El resumen de la final

En el mismo sentido, el capitán Jerónimo De la Fuente destacó: «Siento orgullo por este equipo porque estuvimos a la altura y nunca dudamos de nosotros. Obviamente sabíamos lo que es Crusaders, la cantidad de finales ganadas que tiene y del oficio que poseen para jugar este tipo de partidos».

 

El propio capitán de Crusaders, el segunda línea de los All Blacks Sam Whitelock, reconoció la labor del equipo argentino, y los felicitó por haber llegado a la final del Súper Rugby tras su cuarto año en la competencia.
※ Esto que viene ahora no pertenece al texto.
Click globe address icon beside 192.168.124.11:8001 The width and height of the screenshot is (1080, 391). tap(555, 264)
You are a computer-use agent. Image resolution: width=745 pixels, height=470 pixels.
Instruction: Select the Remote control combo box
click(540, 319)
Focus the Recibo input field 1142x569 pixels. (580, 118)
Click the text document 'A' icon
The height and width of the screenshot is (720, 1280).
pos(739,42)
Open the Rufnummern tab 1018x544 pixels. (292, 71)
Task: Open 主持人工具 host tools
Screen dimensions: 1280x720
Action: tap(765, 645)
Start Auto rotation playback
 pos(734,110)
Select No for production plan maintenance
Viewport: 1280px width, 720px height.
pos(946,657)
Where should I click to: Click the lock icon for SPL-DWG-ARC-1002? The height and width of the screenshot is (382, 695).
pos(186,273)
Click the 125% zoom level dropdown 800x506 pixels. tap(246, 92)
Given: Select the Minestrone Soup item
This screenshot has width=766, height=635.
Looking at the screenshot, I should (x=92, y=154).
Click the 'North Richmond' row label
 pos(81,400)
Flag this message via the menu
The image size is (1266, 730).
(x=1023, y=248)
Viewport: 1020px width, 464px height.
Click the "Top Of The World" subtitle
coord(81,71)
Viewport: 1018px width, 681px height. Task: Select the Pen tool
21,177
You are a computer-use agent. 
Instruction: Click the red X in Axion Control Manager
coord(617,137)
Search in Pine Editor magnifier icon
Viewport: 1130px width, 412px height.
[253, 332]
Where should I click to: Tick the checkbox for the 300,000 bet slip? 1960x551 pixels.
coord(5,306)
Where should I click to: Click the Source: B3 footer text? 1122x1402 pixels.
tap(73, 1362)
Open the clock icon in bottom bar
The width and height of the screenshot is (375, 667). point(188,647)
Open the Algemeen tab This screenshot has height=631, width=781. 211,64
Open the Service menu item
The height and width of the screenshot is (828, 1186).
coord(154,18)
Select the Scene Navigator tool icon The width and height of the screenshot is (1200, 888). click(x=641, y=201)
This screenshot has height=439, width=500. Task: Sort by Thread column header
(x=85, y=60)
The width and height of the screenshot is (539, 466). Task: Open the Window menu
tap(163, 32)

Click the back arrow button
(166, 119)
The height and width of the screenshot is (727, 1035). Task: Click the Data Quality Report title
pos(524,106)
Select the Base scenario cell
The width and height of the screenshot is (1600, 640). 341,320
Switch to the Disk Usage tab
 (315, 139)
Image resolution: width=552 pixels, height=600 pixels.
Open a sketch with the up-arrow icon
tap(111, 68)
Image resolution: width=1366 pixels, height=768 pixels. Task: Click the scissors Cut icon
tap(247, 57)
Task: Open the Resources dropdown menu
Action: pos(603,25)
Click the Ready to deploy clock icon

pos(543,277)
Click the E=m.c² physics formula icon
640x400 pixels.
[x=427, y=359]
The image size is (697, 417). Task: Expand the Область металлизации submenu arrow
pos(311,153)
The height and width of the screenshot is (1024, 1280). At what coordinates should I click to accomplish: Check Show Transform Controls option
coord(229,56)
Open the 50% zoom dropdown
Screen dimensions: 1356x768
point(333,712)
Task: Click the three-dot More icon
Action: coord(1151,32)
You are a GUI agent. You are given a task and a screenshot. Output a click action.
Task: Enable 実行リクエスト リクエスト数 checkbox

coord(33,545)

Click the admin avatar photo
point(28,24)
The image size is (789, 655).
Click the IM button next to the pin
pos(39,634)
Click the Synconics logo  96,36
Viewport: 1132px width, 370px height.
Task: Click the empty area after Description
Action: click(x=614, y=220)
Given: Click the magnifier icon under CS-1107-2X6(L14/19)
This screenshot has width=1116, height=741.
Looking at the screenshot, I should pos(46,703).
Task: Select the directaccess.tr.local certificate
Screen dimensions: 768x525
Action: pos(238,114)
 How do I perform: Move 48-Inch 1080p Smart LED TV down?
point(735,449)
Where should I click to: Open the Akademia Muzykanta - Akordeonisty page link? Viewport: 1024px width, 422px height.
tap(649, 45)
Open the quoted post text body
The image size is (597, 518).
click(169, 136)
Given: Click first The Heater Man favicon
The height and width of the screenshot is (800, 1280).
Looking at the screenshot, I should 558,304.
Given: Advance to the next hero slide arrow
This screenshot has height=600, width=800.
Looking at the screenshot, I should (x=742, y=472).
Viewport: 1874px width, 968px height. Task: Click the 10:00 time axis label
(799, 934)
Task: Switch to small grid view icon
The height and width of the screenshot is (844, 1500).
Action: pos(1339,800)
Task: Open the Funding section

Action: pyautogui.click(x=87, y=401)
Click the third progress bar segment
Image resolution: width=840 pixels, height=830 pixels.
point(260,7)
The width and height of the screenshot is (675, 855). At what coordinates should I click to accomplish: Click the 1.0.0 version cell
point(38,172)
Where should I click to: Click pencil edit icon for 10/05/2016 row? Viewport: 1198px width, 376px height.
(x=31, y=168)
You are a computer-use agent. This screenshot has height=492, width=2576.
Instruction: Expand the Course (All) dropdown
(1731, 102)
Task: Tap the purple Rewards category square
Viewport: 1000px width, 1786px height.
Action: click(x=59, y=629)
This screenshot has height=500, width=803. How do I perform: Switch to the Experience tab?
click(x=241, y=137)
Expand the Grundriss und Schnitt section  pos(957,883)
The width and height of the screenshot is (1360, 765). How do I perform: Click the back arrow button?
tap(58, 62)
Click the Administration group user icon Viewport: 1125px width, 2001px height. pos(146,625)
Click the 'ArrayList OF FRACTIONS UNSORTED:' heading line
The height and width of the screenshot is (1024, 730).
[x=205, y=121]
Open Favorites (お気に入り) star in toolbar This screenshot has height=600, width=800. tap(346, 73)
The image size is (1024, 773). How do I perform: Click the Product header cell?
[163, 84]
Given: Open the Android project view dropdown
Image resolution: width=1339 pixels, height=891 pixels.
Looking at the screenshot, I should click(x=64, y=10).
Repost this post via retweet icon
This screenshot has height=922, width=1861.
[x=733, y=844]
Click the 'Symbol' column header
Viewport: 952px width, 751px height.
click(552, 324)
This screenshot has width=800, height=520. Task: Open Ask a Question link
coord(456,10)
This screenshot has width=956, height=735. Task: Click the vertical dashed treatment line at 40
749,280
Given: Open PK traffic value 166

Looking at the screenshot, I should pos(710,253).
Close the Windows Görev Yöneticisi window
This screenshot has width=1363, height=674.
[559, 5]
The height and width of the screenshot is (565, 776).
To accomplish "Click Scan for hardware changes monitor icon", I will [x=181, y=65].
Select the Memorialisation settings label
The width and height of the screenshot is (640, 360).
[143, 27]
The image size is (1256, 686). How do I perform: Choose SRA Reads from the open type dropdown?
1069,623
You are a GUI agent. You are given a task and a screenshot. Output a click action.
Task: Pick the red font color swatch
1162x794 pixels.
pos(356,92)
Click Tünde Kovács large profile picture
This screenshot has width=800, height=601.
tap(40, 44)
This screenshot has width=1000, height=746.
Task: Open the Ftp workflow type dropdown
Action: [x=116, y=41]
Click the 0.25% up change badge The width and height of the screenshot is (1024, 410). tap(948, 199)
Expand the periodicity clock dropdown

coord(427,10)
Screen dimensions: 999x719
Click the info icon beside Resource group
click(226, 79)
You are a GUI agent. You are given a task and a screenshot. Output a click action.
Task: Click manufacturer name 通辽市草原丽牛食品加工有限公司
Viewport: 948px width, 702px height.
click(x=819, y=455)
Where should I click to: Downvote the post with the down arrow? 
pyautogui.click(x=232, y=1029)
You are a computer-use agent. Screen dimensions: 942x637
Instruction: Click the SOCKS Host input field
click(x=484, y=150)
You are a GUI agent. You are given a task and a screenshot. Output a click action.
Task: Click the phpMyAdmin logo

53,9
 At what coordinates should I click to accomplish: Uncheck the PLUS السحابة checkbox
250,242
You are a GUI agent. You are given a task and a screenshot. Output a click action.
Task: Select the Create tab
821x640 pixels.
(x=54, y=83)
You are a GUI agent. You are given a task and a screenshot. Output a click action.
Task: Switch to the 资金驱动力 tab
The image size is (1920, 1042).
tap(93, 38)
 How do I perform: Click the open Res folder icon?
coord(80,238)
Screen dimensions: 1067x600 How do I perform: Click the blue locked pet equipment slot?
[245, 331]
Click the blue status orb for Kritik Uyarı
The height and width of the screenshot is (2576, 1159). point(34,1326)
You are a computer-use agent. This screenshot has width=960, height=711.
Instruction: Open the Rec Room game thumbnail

Un merecido reconocimiento, tal como el que recibió el tercera línea Pablo Matera, elegido el hombre del partido (man of the match) de la final en la que se despidió de la franquicia ya que tras el próximo Mundial de Japón continuará su carrera en el Stade Francais de París.

 

Ya con la mirada en esa gran cita mundialista, Agustín Creevy resumió: «No nos podemos quedar con esto porque sabemos lo duro que se viene el próximo semestre. Tuvimos una muy buena temporada en el Súper Rugby que nos da una linda inyección anímica para el Rugby Championship y luego para el Mundial».